Lorsqu’on se promène dans les allées du Louvre, il faut savoir qu’on ne peut pas photographier les œuvres. Toutes les minutes ou presque un gardien doit en faire la remarque aux visiteurs qui, dans pratiquement tous les musées du monde, ont pris l’habitude d’utiliser leur téléphone ou leur appareil miniaturisé pour repartir avec un petit morceau immatériel des trésors qu’ils ont découverts.
Regardez-les attentivement : très peu se font photographier devant un tableau ou une sculpture, mais tous cherchent à garder un souvenir visuel digitalisé en se plaçant en vision frontale.

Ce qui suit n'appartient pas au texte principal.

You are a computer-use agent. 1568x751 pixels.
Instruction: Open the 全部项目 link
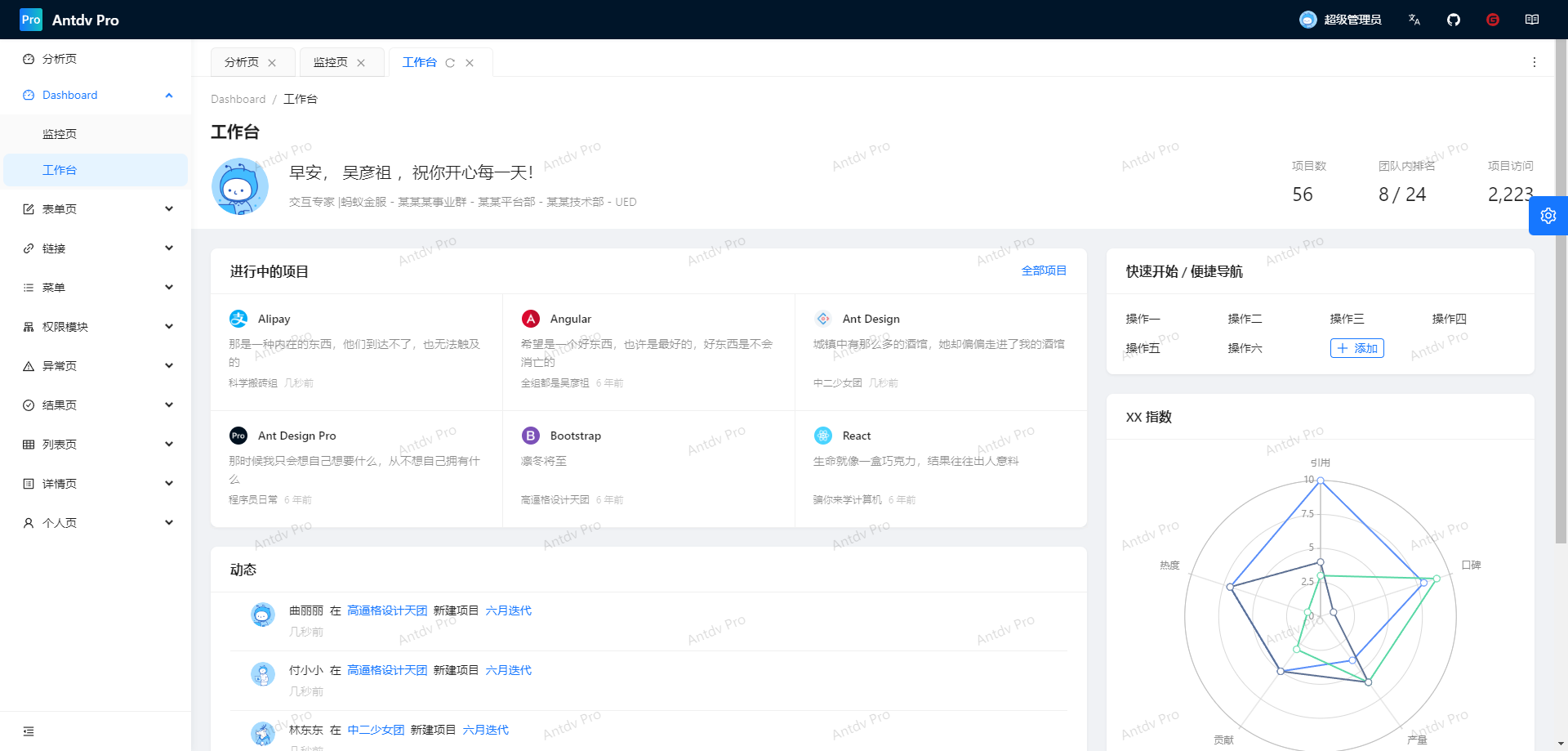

Tout le contraire de ce qu’ils pratiquent devant un monument à côté duquel ils se mesurent ! Ils ne pensent pas pouvoir se fondre dans l’intimité d’un tableau, comme ils le feraient en se plaçant devant la Pyramide du Louvre ou une pyramide d’Egypte, par exemple, conscients d’inscrire leur corps dans une scénographie que leur offre la ville…ou le désert, de toute éternité.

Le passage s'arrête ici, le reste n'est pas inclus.